* _Exercise aim_
Reproduce each of the following items word for word.

━━━━━ Provided information

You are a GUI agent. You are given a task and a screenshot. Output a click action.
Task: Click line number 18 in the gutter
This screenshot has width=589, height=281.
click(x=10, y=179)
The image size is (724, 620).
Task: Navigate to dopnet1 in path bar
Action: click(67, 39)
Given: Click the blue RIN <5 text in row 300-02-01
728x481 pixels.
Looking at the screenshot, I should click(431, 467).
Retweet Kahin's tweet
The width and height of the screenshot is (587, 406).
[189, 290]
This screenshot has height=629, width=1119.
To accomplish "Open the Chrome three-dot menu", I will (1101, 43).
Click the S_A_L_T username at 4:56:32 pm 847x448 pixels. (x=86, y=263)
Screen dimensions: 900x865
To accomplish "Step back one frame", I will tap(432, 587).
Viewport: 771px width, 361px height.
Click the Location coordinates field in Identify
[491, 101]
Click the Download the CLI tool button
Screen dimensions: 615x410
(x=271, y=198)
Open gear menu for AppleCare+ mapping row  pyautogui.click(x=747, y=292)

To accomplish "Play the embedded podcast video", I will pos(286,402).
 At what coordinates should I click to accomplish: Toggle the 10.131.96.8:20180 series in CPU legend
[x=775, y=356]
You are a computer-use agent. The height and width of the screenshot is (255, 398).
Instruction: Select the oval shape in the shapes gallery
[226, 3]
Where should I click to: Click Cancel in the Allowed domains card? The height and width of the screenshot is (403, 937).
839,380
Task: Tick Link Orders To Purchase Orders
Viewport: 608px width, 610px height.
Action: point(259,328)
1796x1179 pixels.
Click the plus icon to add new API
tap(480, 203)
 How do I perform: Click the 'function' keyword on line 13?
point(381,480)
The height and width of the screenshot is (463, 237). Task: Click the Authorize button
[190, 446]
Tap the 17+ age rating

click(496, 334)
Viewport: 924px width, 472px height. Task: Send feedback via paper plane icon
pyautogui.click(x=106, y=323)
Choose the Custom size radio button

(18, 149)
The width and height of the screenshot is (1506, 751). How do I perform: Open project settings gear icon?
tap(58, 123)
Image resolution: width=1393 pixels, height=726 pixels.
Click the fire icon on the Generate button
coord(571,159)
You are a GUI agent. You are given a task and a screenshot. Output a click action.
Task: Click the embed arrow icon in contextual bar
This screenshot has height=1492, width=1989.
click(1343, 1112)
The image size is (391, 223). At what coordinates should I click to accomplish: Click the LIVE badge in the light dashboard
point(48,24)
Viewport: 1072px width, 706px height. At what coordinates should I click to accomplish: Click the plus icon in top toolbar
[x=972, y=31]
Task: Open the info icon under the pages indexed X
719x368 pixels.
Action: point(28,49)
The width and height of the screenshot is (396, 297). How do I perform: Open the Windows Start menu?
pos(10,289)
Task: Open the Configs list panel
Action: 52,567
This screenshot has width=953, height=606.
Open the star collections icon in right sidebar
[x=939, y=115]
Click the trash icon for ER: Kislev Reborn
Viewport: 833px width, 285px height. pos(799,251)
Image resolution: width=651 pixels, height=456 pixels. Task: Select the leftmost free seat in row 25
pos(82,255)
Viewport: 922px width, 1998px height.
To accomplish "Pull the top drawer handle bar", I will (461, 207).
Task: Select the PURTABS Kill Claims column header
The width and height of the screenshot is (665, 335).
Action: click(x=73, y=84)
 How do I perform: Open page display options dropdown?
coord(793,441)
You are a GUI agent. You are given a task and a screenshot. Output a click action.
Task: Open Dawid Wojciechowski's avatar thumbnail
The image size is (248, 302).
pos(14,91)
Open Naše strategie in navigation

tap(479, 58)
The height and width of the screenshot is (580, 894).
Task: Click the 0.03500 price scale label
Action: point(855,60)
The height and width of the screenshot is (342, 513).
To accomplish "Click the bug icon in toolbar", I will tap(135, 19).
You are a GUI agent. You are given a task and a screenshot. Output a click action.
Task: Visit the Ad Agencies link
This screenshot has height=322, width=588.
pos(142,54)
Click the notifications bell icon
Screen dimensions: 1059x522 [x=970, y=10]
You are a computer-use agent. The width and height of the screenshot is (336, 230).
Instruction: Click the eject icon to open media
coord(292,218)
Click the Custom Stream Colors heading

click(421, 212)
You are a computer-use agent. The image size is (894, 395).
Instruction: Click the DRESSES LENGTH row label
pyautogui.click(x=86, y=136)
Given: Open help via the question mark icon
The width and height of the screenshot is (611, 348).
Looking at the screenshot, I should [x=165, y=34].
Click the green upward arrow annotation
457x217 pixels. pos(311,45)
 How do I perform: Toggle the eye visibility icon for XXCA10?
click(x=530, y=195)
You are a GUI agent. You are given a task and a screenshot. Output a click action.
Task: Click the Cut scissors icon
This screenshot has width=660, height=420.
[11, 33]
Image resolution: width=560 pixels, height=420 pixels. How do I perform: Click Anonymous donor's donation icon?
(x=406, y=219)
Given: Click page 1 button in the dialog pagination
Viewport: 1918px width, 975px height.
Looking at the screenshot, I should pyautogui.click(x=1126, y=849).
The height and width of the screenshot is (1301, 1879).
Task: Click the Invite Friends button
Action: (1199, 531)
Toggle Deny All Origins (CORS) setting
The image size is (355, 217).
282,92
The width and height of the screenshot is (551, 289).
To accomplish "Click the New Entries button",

━━━━━━━━━━

* _Response below_
You are a GUI agent. You are given a task and a screenshot. Output a click action.
Task: Click line number 18 in the gutter
This screenshot has width=589, height=281.
click(x=10, y=179)
The image size is (724, 620).
Task: Navigate to dopnet1 in path bar
Action: click(67, 39)
Given: Click the blue RIN <5 text in row 300-02-01
728x481 pixels.
Looking at the screenshot, I should click(431, 467).
Retweet Kahin's tweet
The width and height of the screenshot is (587, 406).
[189, 290]
This screenshot has height=629, width=1119.
To accomplish "Open the Chrome three-dot menu", I will (1101, 43).
Click the S_A_L_T username at 4:56:32 pm 847x448 pixels. (x=86, y=263)
Screen dimensions: 900x865
To accomplish "Step back one frame", I will tap(432, 587).
Viewport: 771px width, 361px height.
Click the Location coordinates field in Identify
[491, 101]
Click the Download the CLI tool button
Screen dimensions: 615x410
(x=271, y=198)
Open gear menu for AppleCare+ mapping row  pyautogui.click(x=747, y=292)

To accomplish "Play the embedded podcast video", I will pos(286,402).
 At what coordinates should I click to accomplish: Toggle the 10.131.96.8:20180 series in CPU legend
[x=775, y=356]
You are a computer-use agent. The height and width of the screenshot is (255, 398).
Instruction: Select the oval shape in the shapes gallery
[226, 3]
Where should I click to: Click Cancel in the Allowed domains card? The height and width of the screenshot is (403, 937).
839,380
Task: Tick Link Orders To Purchase Orders
Viewport: 608px width, 610px height.
Action: point(259,328)
1796x1179 pixels.
Click the plus icon to add new API
tap(480, 203)
 How do I perform: Click the 'function' keyword on line 13?
point(381,480)
The height and width of the screenshot is (463, 237). Task: Click the Authorize button
[190, 446]
Tap the 17+ age rating

click(496, 334)
Viewport: 924px width, 472px height. Task: Send feedback via paper plane icon
pyautogui.click(x=106, y=323)
Choose the Custom size radio button

(18, 149)
The width and height of the screenshot is (1506, 751). How do I perform: Open project settings gear icon?
tap(58, 123)
Image resolution: width=1393 pixels, height=726 pixels.
Click the fire icon on the Generate button
coord(571,159)
You are a GUI agent. You are given a task and a screenshot. Output a click action.
Task: Click the embed arrow icon in contextual bar
This screenshot has height=1492, width=1989.
click(1343, 1112)
The image size is (391, 223). At what coordinates should I click to accomplish: Click the LIVE badge in the light dashboard
point(48,24)
Viewport: 1072px width, 706px height. At what coordinates should I click to accomplish: Click the plus icon in top toolbar
[x=972, y=31]
Task: Open the info icon under the pages indexed X
719x368 pixels.
Action: point(28,49)
The width and height of the screenshot is (396, 297). How do I perform: Open the Windows Start menu?
pos(10,289)
Task: Open the Configs list panel
Action: 52,567
This screenshot has width=953, height=606.
Open the star collections icon in right sidebar
[x=939, y=115]
Click the trash icon for ER: Kislev Reborn
Viewport: 833px width, 285px height. pos(799,251)
Image resolution: width=651 pixels, height=456 pixels. Task: Select the leftmost free seat in row 25
pos(82,255)
Viewport: 922px width, 1998px height.
To accomplish "Pull the top drawer handle bar", I will (461, 207).
Task: Select the PURTABS Kill Claims column header
The width and height of the screenshot is (665, 335).
Action: click(x=73, y=84)
 How do I perform: Open page display options dropdown?
coord(793,441)
You are a GUI agent. You are given a task and a screenshot. Output a click action.
Task: Open Dawid Wojciechowski's avatar thumbnail
The image size is (248, 302).
pos(14,91)
Open Naše strategie in navigation

tap(479, 58)
The height and width of the screenshot is (580, 894).
Task: Click the 0.03500 price scale label
Action: point(855,60)
The height and width of the screenshot is (342, 513).
To accomplish "Click the bug icon in toolbar", I will tap(135, 19).
You are a GUI agent. You are given a task and a screenshot. Output a click action.
Task: Visit the Ad Agencies link
This screenshot has height=322, width=588.
pos(142,54)
Click the notifications bell icon
Screen dimensions: 1059x522 [x=970, y=10]
You are a computer-use agent. The width and height of the screenshot is (336, 230).
Instruction: Click the eject icon to open media
coord(292,218)
Click the Custom Stream Colors heading

click(421, 212)
You are a computer-use agent. The image size is (894, 395).
Instruction: Click the DRESSES LENGTH row label
pyautogui.click(x=86, y=136)
Given: Open help via the question mark icon
The width and height of the screenshot is (611, 348).
Looking at the screenshot, I should [x=165, y=34].
Click the green upward arrow annotation
457x217 pixels. pos(311,45)
 How do I perform: Toggle the eye visibility icon for XXCA10?
click(x=530, y=195)
You are a GUI agent. You are given a task and a screenshot. Output a click action.
Task: Click the Cut scissors icon
This screenshot has width=660, height=420.
[11, 33]
Image resolution: width=560 pixels, height=420 pixels. How do I perform: Click Anonymous donor's donation icon?
(x=406, y=219)
Given: Click page 1 button in the dialog pagination
Viewport: 1918px width, 975px height.
Looking at the screenshot, I should pyautogui.click(x=1126, y=849).
The height and width of the screenshot is (1301, 1879).
Task: Click the Invite Friends button
Action: (1199, 531)
Toggle Deny All Origins (CORS) setting
The image size is (355, 217).
282,92
The width and height of the screenshot is (551, 289).
To accomplish "Click the New Entries button",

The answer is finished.